The Historic Road of Sugar

Category: Slavery, Sugar
Last Updated: 05 Nov 2022
Pages: 5 Views: 86

In early West Africa, one life was equated with a half-ton of sugar. By 1700 it was one ton, and by 1800 it was two tons. Sugar remains one of the great moral mysteries: in the 18th century it was much more expensive in real terms than cereals. Sugar cane originally came from Polynesia, where it was invested with near magical properties. Indian sugar was made from a variety of can called puri, and it was this kind that spread slowly westward for the next 2000 years, to be joined in the eighteenth century in the New World by strains from Polynesia and Indonesia. Long before sugar was crystallized and distilled, honey was the predecessor as far as the great sweetener.
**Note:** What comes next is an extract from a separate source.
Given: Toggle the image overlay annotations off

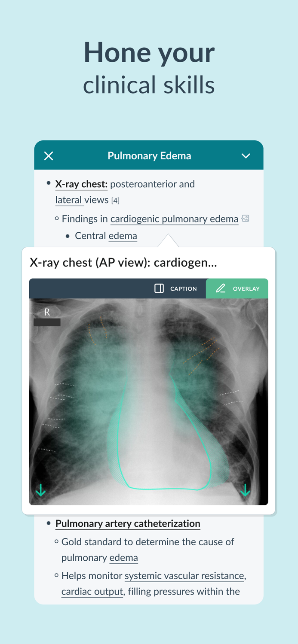Looking at the screenshot, I should [x=237, y=289].
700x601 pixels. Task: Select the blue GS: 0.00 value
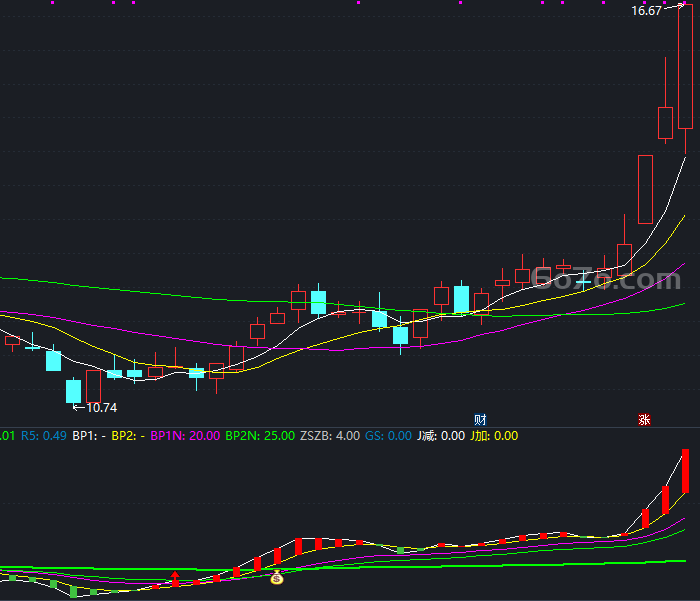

In ancient civilization before 650 BC is there evidence of control of bee swarming, with the honey usually being "hunted" and stolen from wild bees. Long before they became Christians, the Celts, Germans, and Slavs used honey to make mead. Countries with a vine-growing climate how more of a sweet tooth than those countries that could not produce wine. The first sugar reached England in 1319, Denmark in 1374, and Sweden in 1390. It was very expensive and used in medicines. From 1350 to 1550, the price of both sugar and honey declined dramatically due to increased production in the cane industry. The Portuguese had planted canes in Madeira, the Azores, and Sao Tome, and the Spanish in the Canaries, half a century before there was any production by the Spanish in the Caribbean. Before 1600 Venice gave way to Amsterdam as the great entrepôt for the sugar trade, as for the spice trade.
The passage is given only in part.